In the stretch from the row containing "You are a computer-use agent." through the end of the rows, swap "help icon" for "info icon" and write those rows out again with nothing else changed. Leave the pictures out of your answer.

Given data =

-- Begin --

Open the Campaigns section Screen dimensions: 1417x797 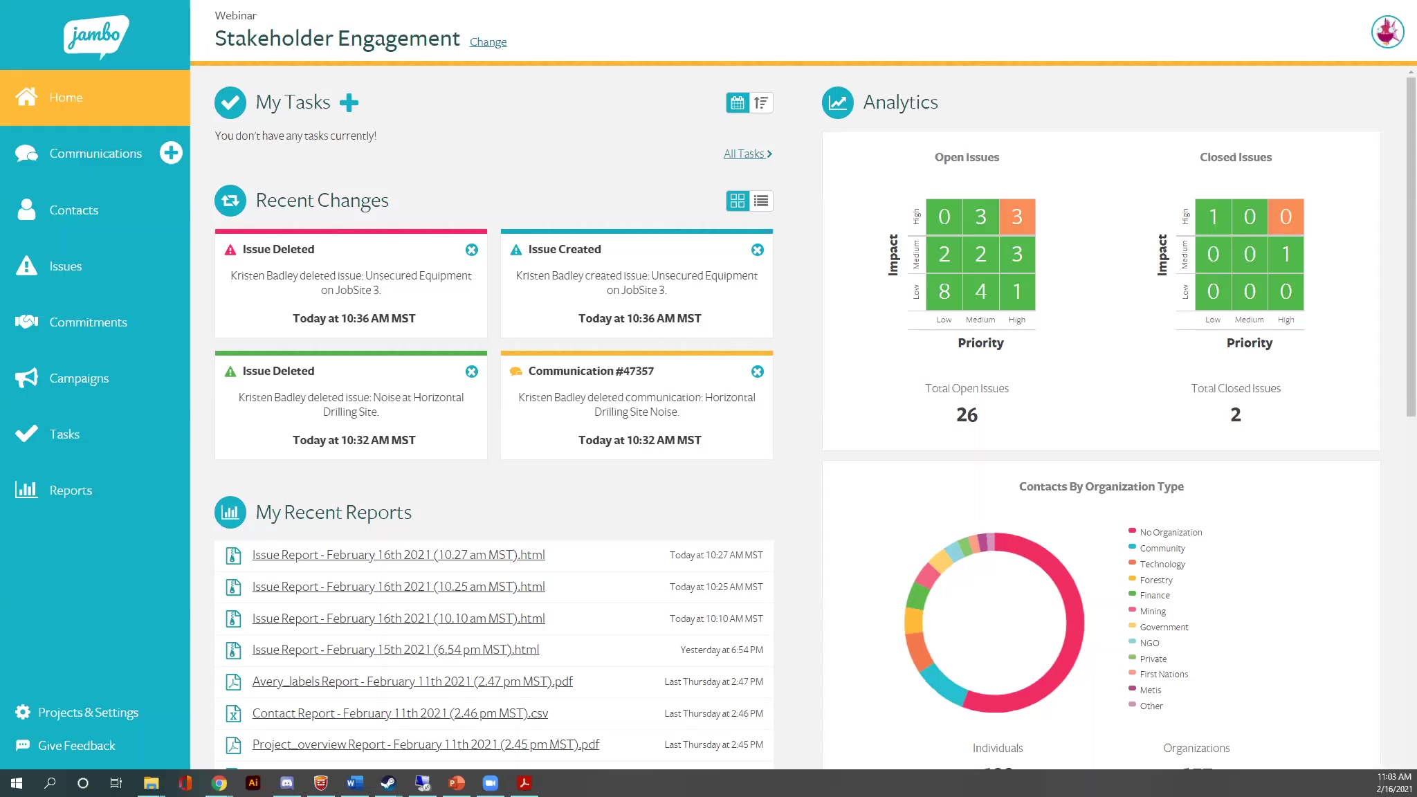79,378
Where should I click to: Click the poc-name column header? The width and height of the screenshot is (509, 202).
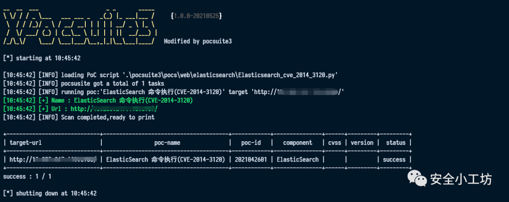pyautogui.click(x=167, y=143)
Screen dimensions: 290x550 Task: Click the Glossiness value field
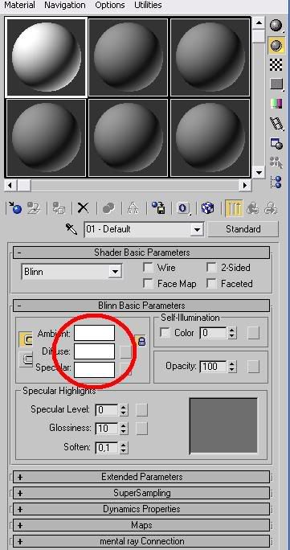tap(106, 429)
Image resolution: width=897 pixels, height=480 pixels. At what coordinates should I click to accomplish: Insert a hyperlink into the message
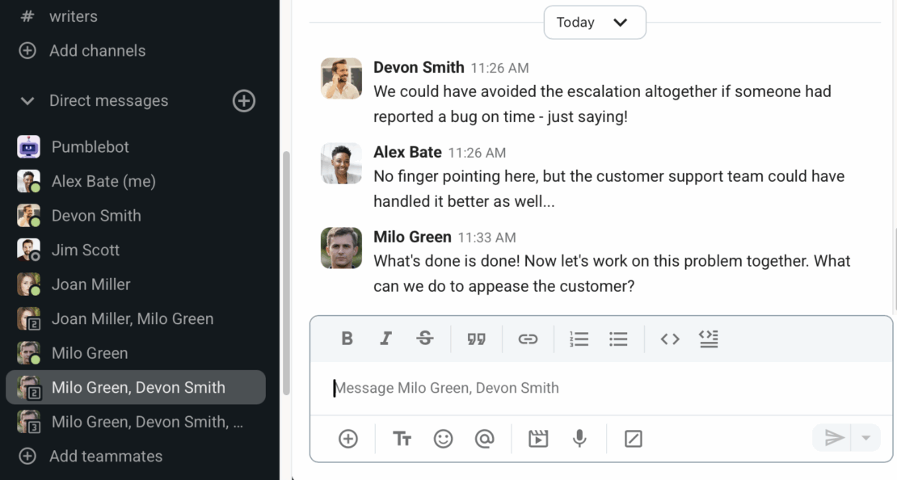click(528, 339)
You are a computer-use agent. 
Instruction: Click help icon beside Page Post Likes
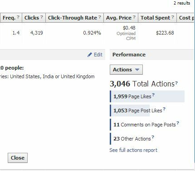coord(164,109)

-- End --

Task result =
You are a computer-use agent. 
Instruction: Click info icon beside Page Post Likes
coord(164,109)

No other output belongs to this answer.